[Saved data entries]
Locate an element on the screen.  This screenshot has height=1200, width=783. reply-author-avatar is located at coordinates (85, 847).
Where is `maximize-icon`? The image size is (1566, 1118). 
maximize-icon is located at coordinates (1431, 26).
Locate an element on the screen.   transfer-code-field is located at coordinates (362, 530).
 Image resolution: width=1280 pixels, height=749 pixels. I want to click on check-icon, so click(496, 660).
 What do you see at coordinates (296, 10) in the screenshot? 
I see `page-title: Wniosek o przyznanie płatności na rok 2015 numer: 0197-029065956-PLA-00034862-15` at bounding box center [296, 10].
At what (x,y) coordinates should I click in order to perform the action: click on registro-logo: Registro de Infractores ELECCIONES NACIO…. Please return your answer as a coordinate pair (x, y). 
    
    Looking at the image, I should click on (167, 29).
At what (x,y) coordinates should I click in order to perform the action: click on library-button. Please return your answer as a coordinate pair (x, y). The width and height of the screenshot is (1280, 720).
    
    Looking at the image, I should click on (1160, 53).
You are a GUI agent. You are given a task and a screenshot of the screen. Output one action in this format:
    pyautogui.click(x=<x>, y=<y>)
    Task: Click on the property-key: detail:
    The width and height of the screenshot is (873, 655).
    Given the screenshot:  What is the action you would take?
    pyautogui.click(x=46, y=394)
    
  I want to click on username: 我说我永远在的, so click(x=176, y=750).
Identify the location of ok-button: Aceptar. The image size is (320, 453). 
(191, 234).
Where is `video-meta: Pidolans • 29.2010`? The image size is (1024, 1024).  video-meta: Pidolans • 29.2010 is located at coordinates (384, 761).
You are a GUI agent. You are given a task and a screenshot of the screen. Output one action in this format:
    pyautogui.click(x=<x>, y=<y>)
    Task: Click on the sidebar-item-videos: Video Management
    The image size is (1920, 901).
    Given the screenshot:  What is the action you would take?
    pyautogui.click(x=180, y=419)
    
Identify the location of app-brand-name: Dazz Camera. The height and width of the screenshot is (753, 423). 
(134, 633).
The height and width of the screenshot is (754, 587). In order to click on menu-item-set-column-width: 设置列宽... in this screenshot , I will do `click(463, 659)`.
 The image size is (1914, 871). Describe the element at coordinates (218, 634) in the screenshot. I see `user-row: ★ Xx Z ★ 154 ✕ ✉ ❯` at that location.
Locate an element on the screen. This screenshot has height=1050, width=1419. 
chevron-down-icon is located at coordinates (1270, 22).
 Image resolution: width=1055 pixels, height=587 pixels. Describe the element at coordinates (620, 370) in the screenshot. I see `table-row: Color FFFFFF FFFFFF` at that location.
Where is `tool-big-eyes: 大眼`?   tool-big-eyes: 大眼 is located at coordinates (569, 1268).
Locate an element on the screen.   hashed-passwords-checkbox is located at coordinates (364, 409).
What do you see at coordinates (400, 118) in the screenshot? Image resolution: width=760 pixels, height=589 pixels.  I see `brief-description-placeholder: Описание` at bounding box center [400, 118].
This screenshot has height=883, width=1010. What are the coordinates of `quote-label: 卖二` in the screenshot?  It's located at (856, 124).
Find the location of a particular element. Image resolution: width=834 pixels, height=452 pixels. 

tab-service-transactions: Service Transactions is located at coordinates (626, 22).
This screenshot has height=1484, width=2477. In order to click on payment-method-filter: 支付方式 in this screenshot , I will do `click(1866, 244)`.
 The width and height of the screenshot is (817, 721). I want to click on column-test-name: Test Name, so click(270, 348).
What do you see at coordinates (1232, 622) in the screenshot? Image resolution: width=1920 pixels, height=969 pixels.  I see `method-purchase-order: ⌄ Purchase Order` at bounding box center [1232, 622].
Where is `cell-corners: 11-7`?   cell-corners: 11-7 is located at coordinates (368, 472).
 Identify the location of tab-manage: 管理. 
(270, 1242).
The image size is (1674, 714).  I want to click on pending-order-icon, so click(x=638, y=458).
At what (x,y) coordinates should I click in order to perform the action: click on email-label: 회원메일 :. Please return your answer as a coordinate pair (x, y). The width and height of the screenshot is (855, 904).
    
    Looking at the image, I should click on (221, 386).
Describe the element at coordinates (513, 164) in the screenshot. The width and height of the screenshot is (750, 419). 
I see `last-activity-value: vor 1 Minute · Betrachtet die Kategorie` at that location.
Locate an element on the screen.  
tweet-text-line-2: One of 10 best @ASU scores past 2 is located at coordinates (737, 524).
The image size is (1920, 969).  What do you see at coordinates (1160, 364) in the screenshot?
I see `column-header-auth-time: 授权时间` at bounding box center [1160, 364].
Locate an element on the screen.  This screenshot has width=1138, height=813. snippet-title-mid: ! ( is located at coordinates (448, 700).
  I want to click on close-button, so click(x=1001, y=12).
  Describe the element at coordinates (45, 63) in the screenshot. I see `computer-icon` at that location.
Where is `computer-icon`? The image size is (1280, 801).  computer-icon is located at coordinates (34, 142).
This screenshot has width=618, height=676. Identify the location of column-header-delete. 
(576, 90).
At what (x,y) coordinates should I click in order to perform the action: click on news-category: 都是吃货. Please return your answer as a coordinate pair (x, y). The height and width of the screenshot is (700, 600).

THE TASK ▸
Please reproduce the stretch of entries from the start through the line containing "coordinates (384, 761).", keeping every line word for word.

TASK OUTPUT ▸
Locate an element on the screen.  This screenshot has height=1200, width=783. reply-author-avatar is located at coordinates (85, 847).
Where is `maximize-icon`? The image size is (1566, 1118). 
maximize-icon is located at coordinates (1431, 26).
Locate an element on the screen.   transfer-code-field is located at coordinates (362, 530).
 Image resolution: width=1280 pixels, height=749 pixels. I want to click on check-icon, so click(496, 660).
 What do you see at coordinates (296, 10) in the screenshot? 
I see `page-title: Wniosek o przyznanie płatności na rok 2015 numer: 0197-029065956-PLA-00034862-15` at bounding box center [296, 10].
At what (x,y) coordinates should I click in order to perform the action: click on registro-logo: Registro de Infractores ELECCIONES NACIO…. Please return your answer as a coordinate pair (x, y). 
    
    Looking at the image, I should click on (167, 29).
At what (x,y) coordinates should I click in order to perform the action: click on library-button. Please return your answer as a coordinate pair (x, y). The width and height of the screenshot is (1280, 720).
    
    Looking at the image, I should click on (1160, 53).
You are a GUI agent. You are given a task and a screenshot of the screen. Output one action in this format:
    pyautogui.click(x=<x>, y=<y>)
    Task: Click on the property-key: detail:
    The width and height of the screenshot is (873, 655).
    Given the screenshot:  What is the action you would take?
    pyautogui.click(x=46, y=394)
    
  I want to click on username: 我说我永远在的, so click(x=176, y=750).
Identify the location of ok-button: Aceptar. The image size is (320, 453). 
(191, 234).
Where is `video-meta: Pidolans • 29.2010`? The image size is (1024, 1024).  video-meta: Pidolans • 29.2010 is located at coordinates (384, 761).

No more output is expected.